REPUBLIKA.CO.ID, TANGERANG SELATAN -- Kementerian Hukum Republik Indonesia (Kemenkum), melalui Direktur Jenderal Administrasi Hukum Umum (Dirjen AHU) Widodo, menegaskan bahwa royalti musik ditujukan sepenuhnya untuk para pencipta karya, bukan sebagai pungutan pajak atau cukai untuk negara. Penegasan ini disampaikan untuk meluruskan pemahaman publik terkait kewajiban pembayaran royalti yang belakangan menjadi sorotan.
"Seperti yang sudah disampaikan royalti untuk pencipta, bukan lagi untuk negara. Jadi, kembali lagi kepada si pencipta karya itu sendiri," kata dia pada Rabu (6/8/2025).

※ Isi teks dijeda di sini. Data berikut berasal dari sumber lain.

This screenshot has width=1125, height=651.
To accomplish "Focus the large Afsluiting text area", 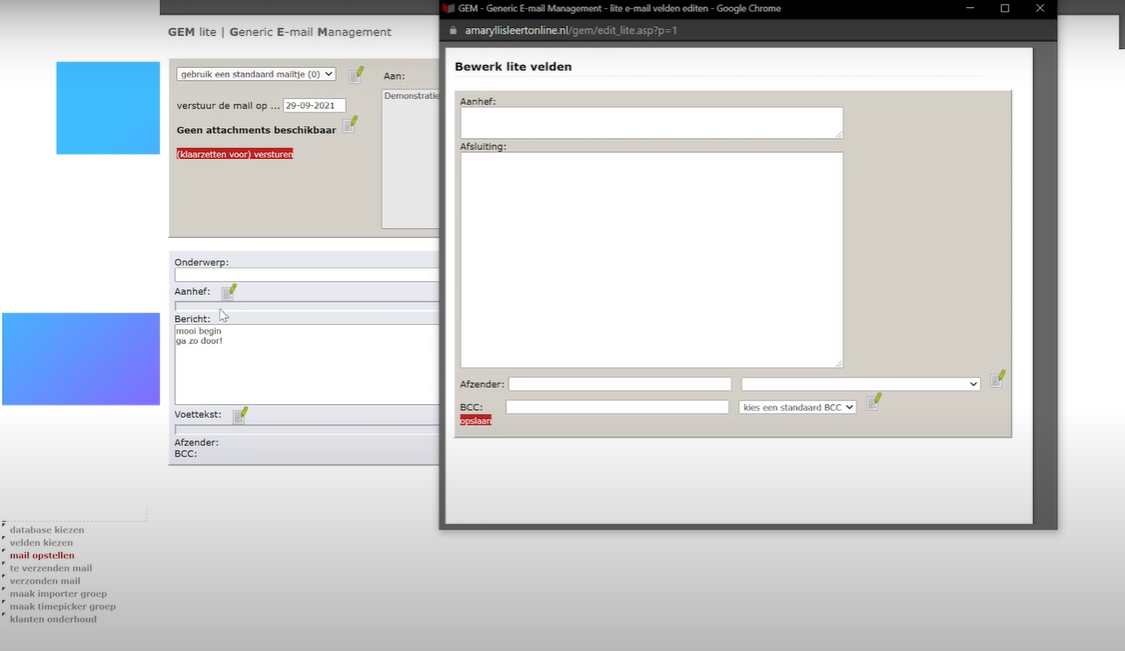I will pyautogui.click(x=651, y=260).
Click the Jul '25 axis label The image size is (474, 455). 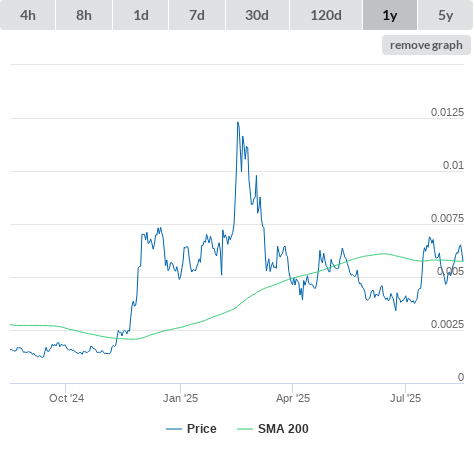click(406, 398)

Menurutnya, kewajiban yang dibebankan kepada sektor pengusaha seperti hotel, restoran, dan pusat perbelanjaan untuk membayar royalti adalah bentuk penghargaan dan penghormatan terhadap kreativitas musisi. "Itu bagian dari menghormati hak kreativitas seseorang. Jadi, bila teman-teman menciptakan sesuatu, pastinya ingin dihargai," ujar Widodo.

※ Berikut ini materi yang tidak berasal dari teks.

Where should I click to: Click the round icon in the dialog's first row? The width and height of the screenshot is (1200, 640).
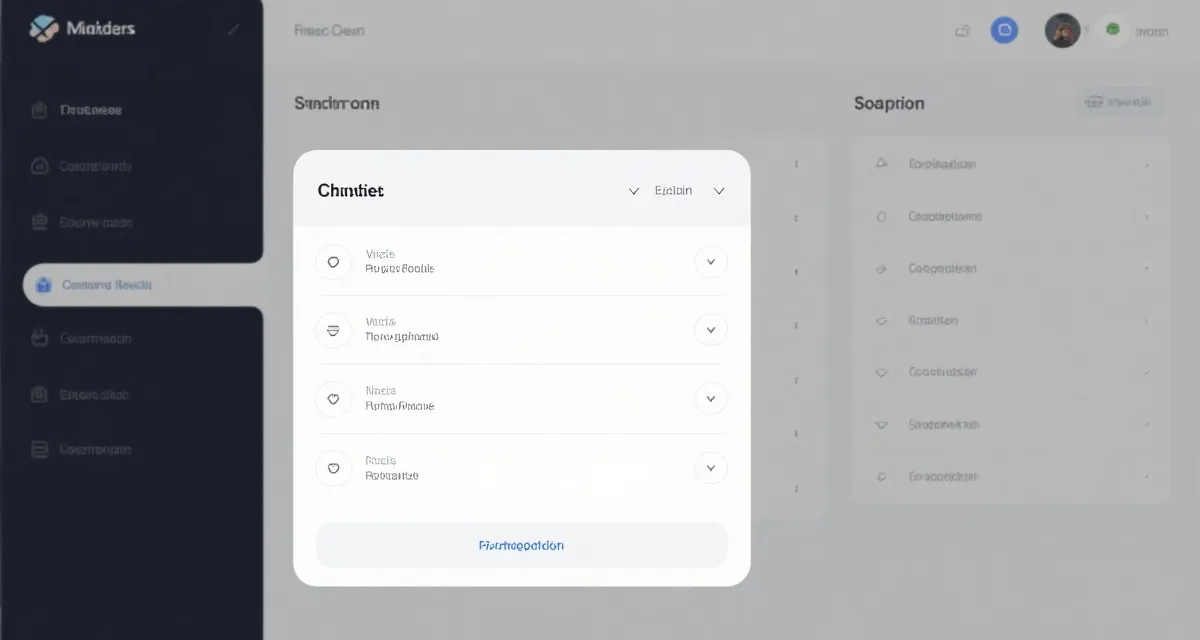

Pernyataan ini sejalan dengan upaya Direktorat Jenderal Kekayaan Intelektual (DJKI) Kementerian Hukum yang sebelumnya menegaskan bahwa setiap pelaku usaha yang memutar musik di ruang publik komersial memiliki kewajiban untuk membayar royalti. Direktur Hak Cipta dan Desain Industri Kementerian Hukum, Agung Damarsasongko, mengatakan peraturan ini berlaku bahkan jika pelaku usaha sudah berlangganan layanan streaming seperti Spotify atau Apple Music.
Ia menjelaskan bahwa layanan streaming tersebut pada dasarnya bersifat personal. Namun, ketika musik diputar di ruang publik seperti kafe atau hotel, penggunaan tersebut sudah masuk dalam kategori komersial, sehingga memerlukan lisensi tambahan. Oleh karena itu, pembayaran royalti harus dilakukan melalui Lembaga Manajemen Kolektif Nasional (LMKN), sesuai dengan amanat Undang-Undang Nomor 28 Tahun 2014 tentang Hak Cipta dan Peraturan Pemerintah Nomor 56 Tahun 2021 tentang Pengelolaan Royalti Hak Cipta Lagu dan/atau Musik. Agung menambahkan bahwa mekanisme ini dibuat untuk memastikan hak ekonomi para pencipta lagu terlindungi dan dihargai sebagaimana mestinya.